Objetivo de la tarea: Reescribe el pasaje del fragmento sobre el amor según las maestras aymara que va entre "Para las maestras" y "su propia historia.", ambos incluidos, y cambia "armonía" por "concordia".

Fragmento:
>>>
El amor según las maestras aymara

Para las maestras tejedoras aymara que conforman la red de Fundación Artesanías de Chile el amor es, en principio y en fin, la capacidad de convivir en la cooperación y la solidaridad recíproca con todo aquel que les rodea: la afinidad y armonía entre un territorio, sus materias primas y los seres que allí habitan como máxima universal, pues es en ese vínculo donde subyace su propia historia.

Textos: Almendra Arcaya y Pilar Navarrete. 
Fotografía: Carolina Vargas y Lydia González.
<<<
Datos proporcionados:
>>>
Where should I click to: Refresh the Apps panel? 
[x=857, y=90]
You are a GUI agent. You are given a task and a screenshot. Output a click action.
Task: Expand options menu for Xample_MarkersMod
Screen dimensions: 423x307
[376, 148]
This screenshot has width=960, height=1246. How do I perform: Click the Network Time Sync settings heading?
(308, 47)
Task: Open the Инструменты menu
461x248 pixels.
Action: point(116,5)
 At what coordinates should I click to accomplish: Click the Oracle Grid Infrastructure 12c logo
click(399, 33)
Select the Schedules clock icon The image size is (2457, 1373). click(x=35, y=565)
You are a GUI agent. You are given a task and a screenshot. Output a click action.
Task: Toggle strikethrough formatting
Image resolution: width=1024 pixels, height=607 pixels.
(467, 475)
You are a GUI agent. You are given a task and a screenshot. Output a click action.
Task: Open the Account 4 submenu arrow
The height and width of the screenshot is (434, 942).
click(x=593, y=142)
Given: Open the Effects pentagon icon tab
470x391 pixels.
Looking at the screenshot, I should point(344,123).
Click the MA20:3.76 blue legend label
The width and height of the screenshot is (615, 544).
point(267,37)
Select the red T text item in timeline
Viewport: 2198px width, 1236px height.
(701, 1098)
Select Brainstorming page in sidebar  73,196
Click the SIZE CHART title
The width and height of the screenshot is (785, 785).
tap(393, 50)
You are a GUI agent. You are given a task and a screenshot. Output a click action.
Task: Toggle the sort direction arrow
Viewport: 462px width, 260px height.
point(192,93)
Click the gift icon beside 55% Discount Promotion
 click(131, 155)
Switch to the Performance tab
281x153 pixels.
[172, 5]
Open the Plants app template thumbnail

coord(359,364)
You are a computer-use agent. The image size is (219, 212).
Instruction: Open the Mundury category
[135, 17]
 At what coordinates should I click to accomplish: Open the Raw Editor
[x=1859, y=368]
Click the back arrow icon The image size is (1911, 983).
<<<
Respuesta final:
Para las maestras tejedoras aymara que conforman la red de Fundación Artesanías de Chile el amor es, en principio y en fin, la capacidad de convivir en la cooperación y la solidaridad recíproca con todo aquel que les rodea: la afinidad y concordia entre un territorio, sus materias primas y los seres que allí habitan como máxima universal, pues es en ese vínculo donde subyace su propia historia.